For Travis CI, you can use project or user access tokens for authenticating your build with Depot. We recommend using project tokens as they are scoped to the specific project and are owned by the organization.

Project token

You can inject project access tokens into the Travis CI environment for depot CLI authentication. Project tokens are tied to a specific project in your organization and not a user.

User access token

You can also inject user access tokens into the Travis CI environment for depot CLI authentication. User tokens are tied to a specific user and not a project. Therefore, it can be used to build all projects across all organizations that the user has access.

Configuration

To build a Docker image from Travis CI, you must set the DEPOT_TOKEN environment variable in your repository settings. This can be done through the UI for your repository or via the Travis CLI:

travis env set DEPOT_TOKEN your-user-access-token

In addition, you must also install the depot CLI before you run depot build.

sudo: required
env:
  - DEPOT_INSTALL_DIR=/usr/local/bin
 
before_install:
  - curl -L https://depot.dev/install-cli.sh | sudo sh
 
script:
  - depot build .

Examples

Build multi-platform images natively without emulation

This example shows how you can use the --platform flag to build a multi-platform image for Intel and Arm architectures natively without emulation.

sudo: required
env:
  - DEPOT_INSTALL_DIR=/usr/local/bin
 
before_install:
  - curl -L https://depot.dev/install-cli.sh | sudo sh
 
script:
  - depot build --platform linux/amd64,linux/arm64 .

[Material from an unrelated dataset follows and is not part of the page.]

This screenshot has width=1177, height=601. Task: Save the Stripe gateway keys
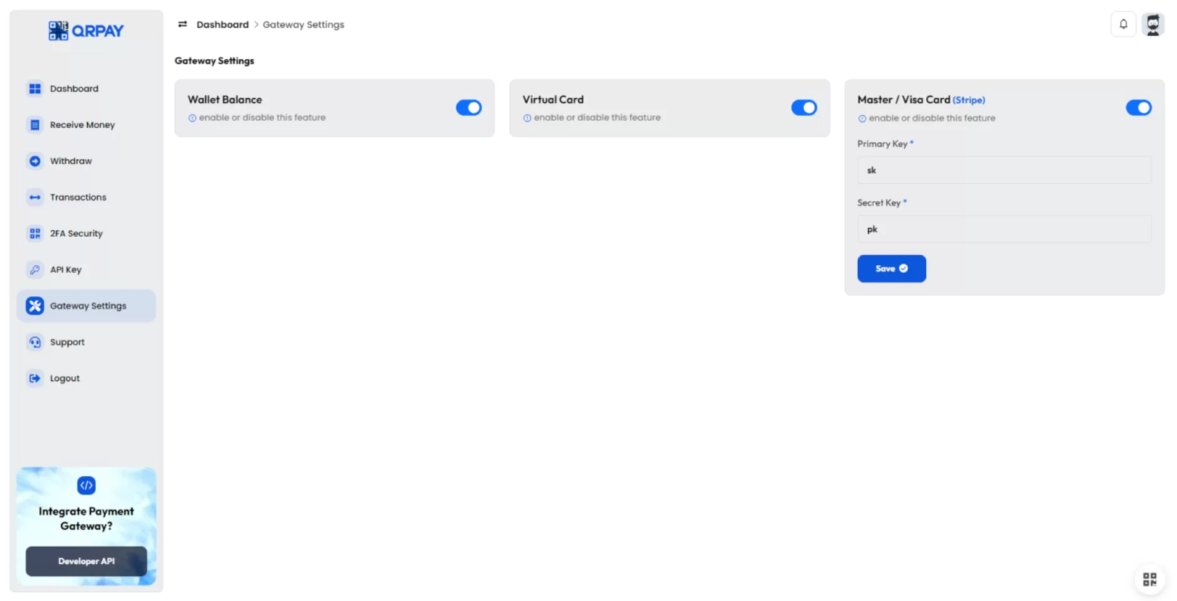point(891,268)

Build and push to Docker Hub

This example installs the depot CLI to be used directly in the pipeline. Then, docker login is invoked with the environment variables for DOCKERHUB_USERNAME and DOCKERHUB_TOKEN for the authentication context of the build to push to the registry.

sudo: required
 
# Needed just for logging the Docker build context into a registry
services:
  - docker
 
env:
  - DEPOT_INSTALL_DIR=/usr/local/bin
 
before_install:
  - curl -L https://depot.dev/install-cli.sh | sudo sh
 
script:
  - docker login --username $DOCKERHUB_USERNAME --password $DOCKERHUB_TOKEN
  - depot build -t <your-registry>:<your-tag> --push .

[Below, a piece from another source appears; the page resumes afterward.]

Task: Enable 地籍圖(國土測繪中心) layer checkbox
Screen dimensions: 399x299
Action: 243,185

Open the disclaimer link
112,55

Build and push to Amazon ECR

This example installs the depot and aws CLIs to be used directly in the pipeline. Then, aws ecr get-login-password is piped into docker login for the authentication context of the build to push to the registry.

sudo: required
 
# Needed just for logging the Docker build context into a registry
services:
  - docker
 
env:
  - DEPOT_INSTALL_DIR=/usr/local/bin
 
before_install:
  - curl -L https://depot.dev/install-cli.sh | sudo sh
  - curl "https://awscli.amazonaws.com/awscli-exe-linux-x86_64.zip" -o "awscliv2.zip"
  - unzip awscliv2.zip
  - ./aws/install
 
script:
  - aws ecr get-login-password --region <your-ecr-region> | docker login --username AWS --password-stdin <your-ecr-registry>
  - depot build -t <your-ecr-registry>:<your-tag> --push .

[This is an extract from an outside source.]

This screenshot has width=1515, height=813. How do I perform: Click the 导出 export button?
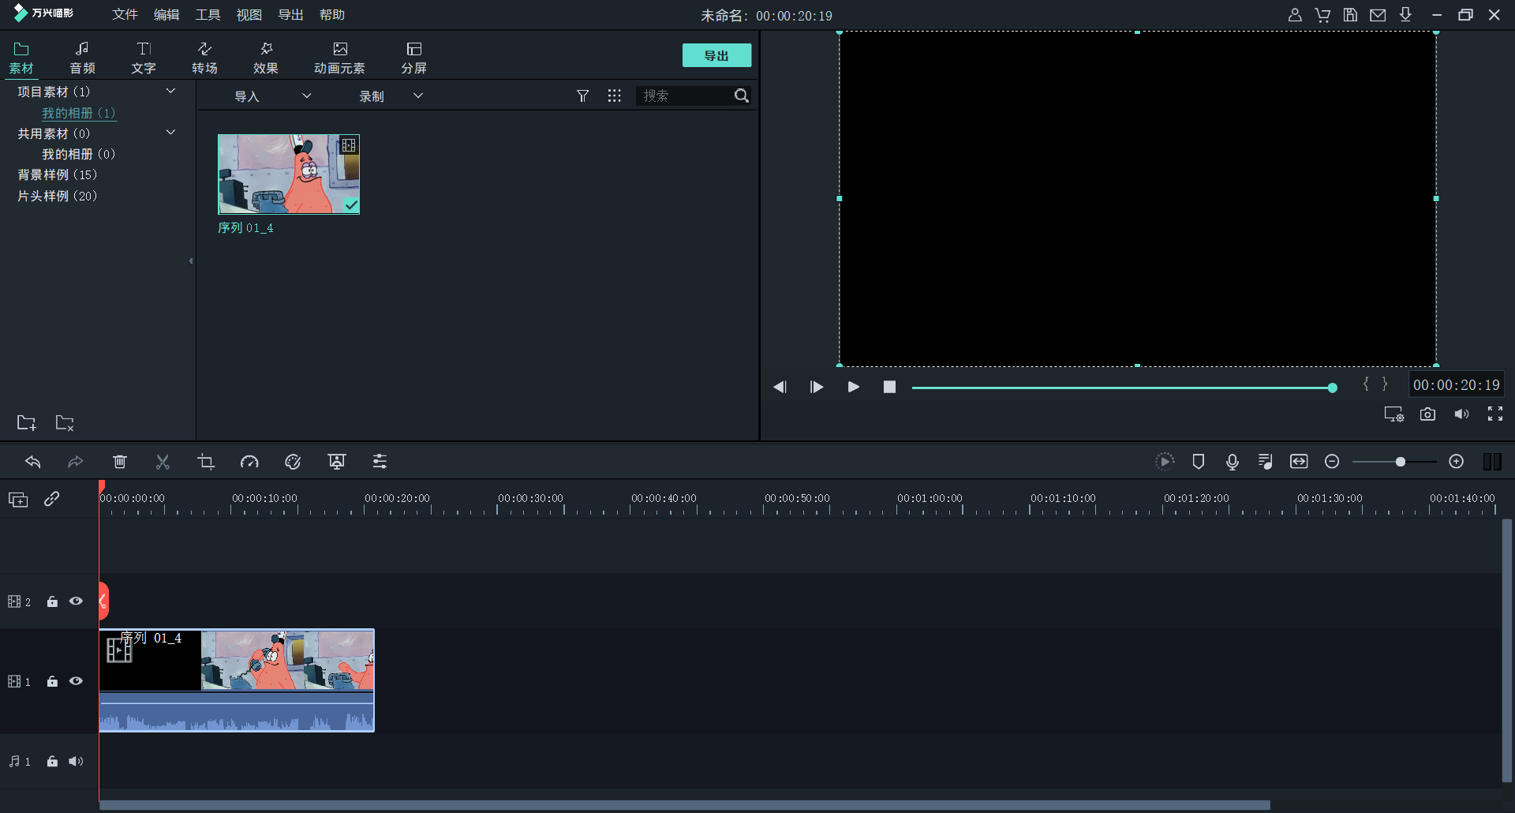(x=716, y=55)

Build and load the image back for testing

You can use the --load flag to download the built container image into the workflow.

sudo: required
env:
  - DEPOT_INSTALL_DIR=/usr/local/bin
 
before_install:
  - curl -L https://depot.dev/install-cli.sh | sudo sh
 
script:
  - depot build --load .

Build, push, and load the image back in one command

You can simultaneously push the built image to a registry and load it back into the CI job by using the --load and --push flag together.

sudo: required
 
# Needed just for logging the Docker build context into a registry
services:
  - docker
 
env:
  - DEPOT_INSTALL_DIR=/usr/local/bin
 
before_install:
  - curl -L https://depot.dev/install-cli.sh | sudo sh
 
script:
  - docker login --username $DOCKERHUB_USERNAME --password $DOCKERHUB_TOKEN
  - depot build -t <your-registry>:<your-tag> --push --load .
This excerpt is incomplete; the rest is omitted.